I palestinesi in Libia: il piano Trump che scuote l’Europa

I palestinesi in Libia: il piano Trump che scuote l’Europa

Il piano Usa per trasferire un milione di palestinesi da Gaza alla Libia: una bomba migratoria in arrivo

in questi giorni circola una notizia che fa tremare non solo le cancellerie europee, ma mette l’Italia davanti a un rischio migratorio senza precedenti. Stando a fonti emerse da alcuni media americani, l’amministrazione Trump starebbe elaborando un piano per trasferire oltre un milione di palestinesi dalla Striscia di Gaza alla Libia. Un’idea che,se confermata,aprirebbe uno scenario inquietante di esodo e instabilità per tutto il Mediterraneo.

La Libia, infatti, sarebbe in trattativa con gli Stati Uniti per accogliere questa massa di persone in fuga, in un’operazione che fonti governative americane hanno definito come primo passo del cosiddetto “piano Gaza Riviera”. L’obiettivo, a ben vedere, non è solo la ricollocazione, ma la trasformazione della striscia in un’area di investimenti commerciali e turistici, sulla falsa riga di città come Dubai o Sharm el Sheikh. Un progetto ambizioso, certo, ma che solleva enormi dubbi pratici e umanitari.

Il rischio di un’emergenza umanitaria e la minaccia per l’Italia

Portare via un milione di persone da Gaza è un’operazione colossale, fatta di mille incognite: economiche, sociali e soprattutto umanitarie. Perlopiù, la Libia non si presenta come un luogo sicuro o accogliente. Negli ultimi anni, il Paese africano è diventato tristemente noto per le violenze e le illegalità subite dai migranti: detenzioni arbitraria, tortura e tratta di esseri umani sono all’ordine del giorno. Gli scontri tra milizie, come testimoniato dai recenti tumulti dopo l’uccisione di Abdulghani al-Kikli, continuano a destabilizzare il paese, rendendo ancora più fragile la situazione.

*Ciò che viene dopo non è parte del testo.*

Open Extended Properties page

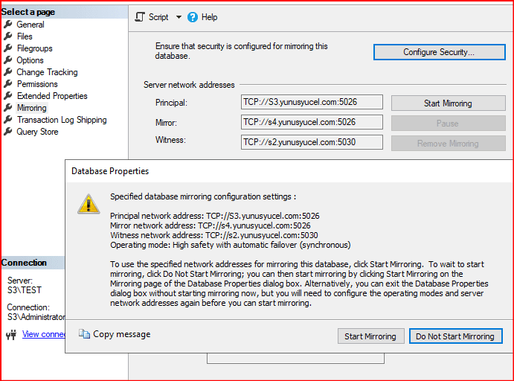pyautogui.click(x=52, y=96)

In questo contesto, ampliare la popolazione migrante in Libia significa purtroppo alimentare il mercato criminale legato alla diaspora e intensificare i flussi verso l’Europa, con l’Italia in prima linea. L’incubo per il nostro Paese è un nuovo fenomeno migratorio della stessa portata e impatto di quello del 2015, quando tramite la Turchia giunsero un milione di persone verso i confini occidentali. La capacità della Guardia costiera libica, da tempo supportata dall’Italia, potrebbe essere messa a dura prova da questi numeri, non riuscendo a contenere un’ondata così massiccia di nuovi arrivi.

Chi pagherà il prezzo e chi finanzierà il trasferimento?

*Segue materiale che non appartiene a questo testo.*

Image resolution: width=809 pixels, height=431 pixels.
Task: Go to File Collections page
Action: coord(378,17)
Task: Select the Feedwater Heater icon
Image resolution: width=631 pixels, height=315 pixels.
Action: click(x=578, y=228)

Oltre alle preoccupazioni pratiche, si apre un quesito cruciale: come farà Washington a sostenere gli enormi costi di un’operazione simile? Secondo le fonti citate, gli Stati Uniti starebbero valutando lo sblocco di fondi libici congelati da anni, per versare a ciascun palestinese un minimo vitale e garantire un alloggio nel Paese di destinazione. Tuttavia,non mancano le smentite ufficiali,che bollano il piano come «privo di senso»,anche se il dubbio che questa non sia che la prima mossa di una strategia più ampia resta.

Anche il passato recente conferma la fragilità e la complessità della situazione: appena dieci giorni fa un ordine giudiziario aveva bloccato la deportazione verso la Libia di migliaia di migranti trattenuti negli stati Uniti, evidenziando le riserve legali e morali sul tema.

Un bivio per il Mediterraneo: il futuro dei palestinesi e il ruolo dell’Europa

Dietro queste trattative emergono questioni di diritto internazionale e responsabilità umanitaria che non possono essere ignorate. Trasferire forzatamente o spingere alla migrazione una popolazione intera in uno scenario come quello libico rischia di trasformarsi in una tragedia annunciata, un’aggravante del dramma umanitario che coinvolge la Striscia di Gaza da troppi anni.

Davanti a questa prospettiva, la domanda che sorge spontanea è quali saranno le reazioni delle istituzioni europee e italiane. Si attende una strategia credibile, che non si limiti a reprimere o bloccare flussi ma sappia affrontare con realismo e sensibilità il nodo palestinese.perché sul tavolo non c’è solo un problema politico o economico, ma vite umane che meritano rispetto e protezione, senza disperdere le responsabilità in giochi geopolitici pericolosi.